Co ciekawe, choć portal zastrzega: „Nie jesteśmy w stanie zweryfikować twierdzeń Davida Manzheleya. Publikujemy jego wypowiedzi z zastrzeżeniem, że jest to jego wersja wydarzeń” – i tak zamieszcza w tekście rozpowszechniane przez niego informacje.
Sprawa karna prowadzona przeciwko niemu dotyczyła m.in. oszustwa. Dawid Manzheley podawał się za prawnika i oszukał mężczyznę, oferując usługę prawniczą i wyłudzając od niego 2500 złotych
– poinformował nas mł. insp. Sebastian Gleń, rzecznik prasowy Komendy Wojewódzkiej Policji w Krakowie.

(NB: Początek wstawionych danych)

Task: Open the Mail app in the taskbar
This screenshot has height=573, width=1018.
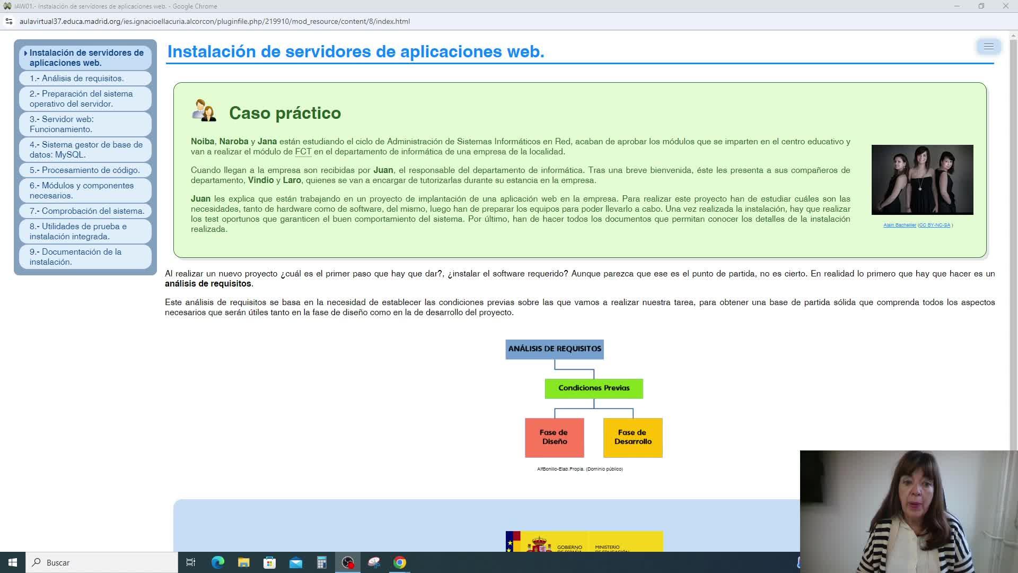Action: click(x=295, y=562)
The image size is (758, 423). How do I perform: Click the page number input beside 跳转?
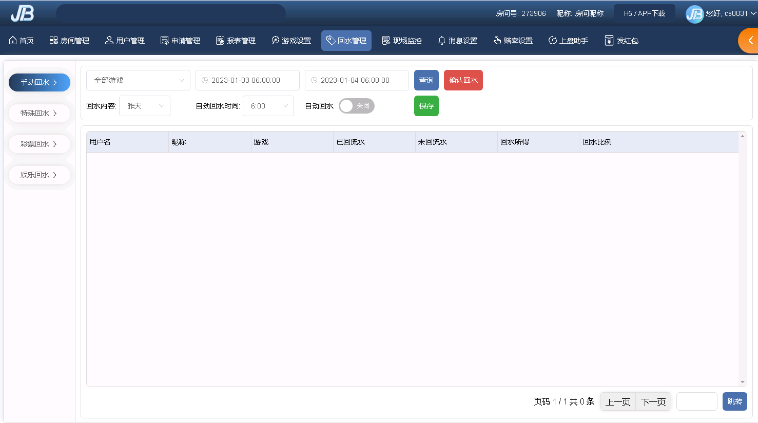pyautogui.click(x=696, y=401)
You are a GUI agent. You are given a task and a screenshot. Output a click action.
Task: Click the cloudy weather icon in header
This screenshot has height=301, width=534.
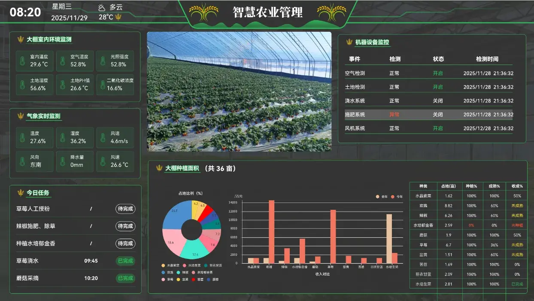pyautogui.click(x=101, y=7)
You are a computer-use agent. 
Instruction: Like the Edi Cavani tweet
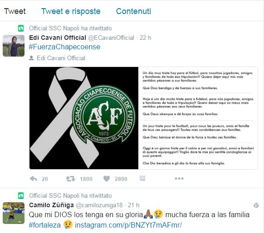point(107,179)
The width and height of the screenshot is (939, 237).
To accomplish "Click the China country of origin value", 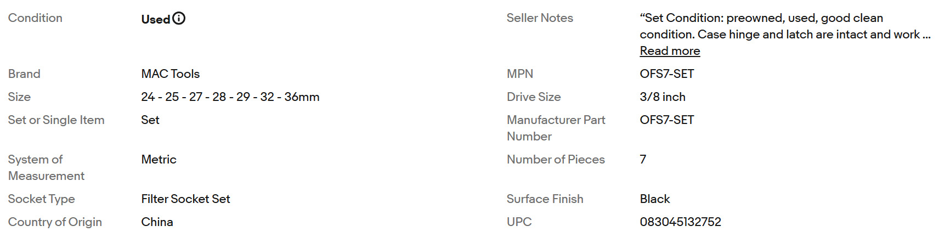I will [x=157, y=222].
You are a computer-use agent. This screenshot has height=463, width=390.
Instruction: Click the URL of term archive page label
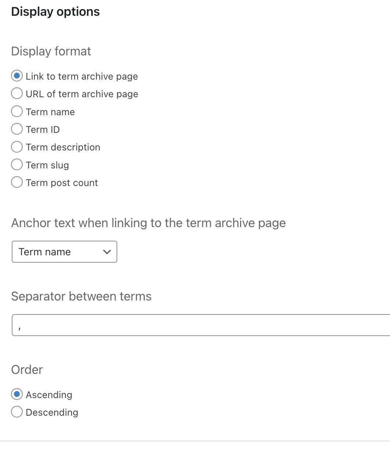point(82,94)
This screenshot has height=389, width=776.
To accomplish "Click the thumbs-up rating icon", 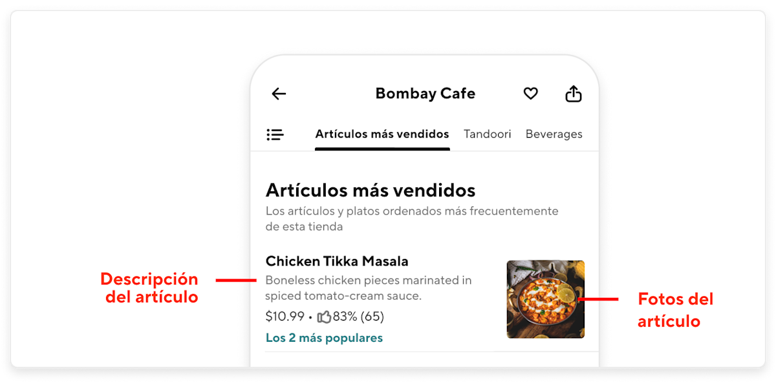I will pos(324,317).
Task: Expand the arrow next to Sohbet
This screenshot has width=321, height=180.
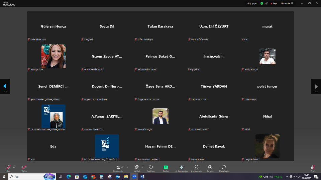Action: [x=142, y=167]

Po naszym tekście Onet opublikował tekst, w którym czytamy:
Źródła Onetu potwierdzają, że poszukiwany przez wadowicką policję Dawid Manzheley i organizator głośnej orgii w Brukseli David Manzheley to ta sama osoba. Z naszych informacji wynika, że w związku z nim toczy się kilkanaście postępowań sądowych w naszym kraju.
Na koniec zaś dodał:
Sam Manzheley w rozmowie z nami zaprzeczał wcześniej, że to on jest poszukiwaną osobą. Twierdził, że był w Polsce w ostatnich latach tylko dwukrotnie - w 2011 i 2013 r. w Konstancinie, gdzie odwiedzał znajomych.
Niestety, i w ten tekst wkradło się przekłamanie. Manzheley poszukiwany jest od 11 lat, nie zaś, jak twierdzi Onet, od roku.
Wiarygodność @onetpl w 3 aktach.
— 10 murzynków® (@10murzynkow) December 3, 2020
Gość poszukiwany przez policję za oszustwa, stał się wiarygodnym informatorem dziennikarza onetu.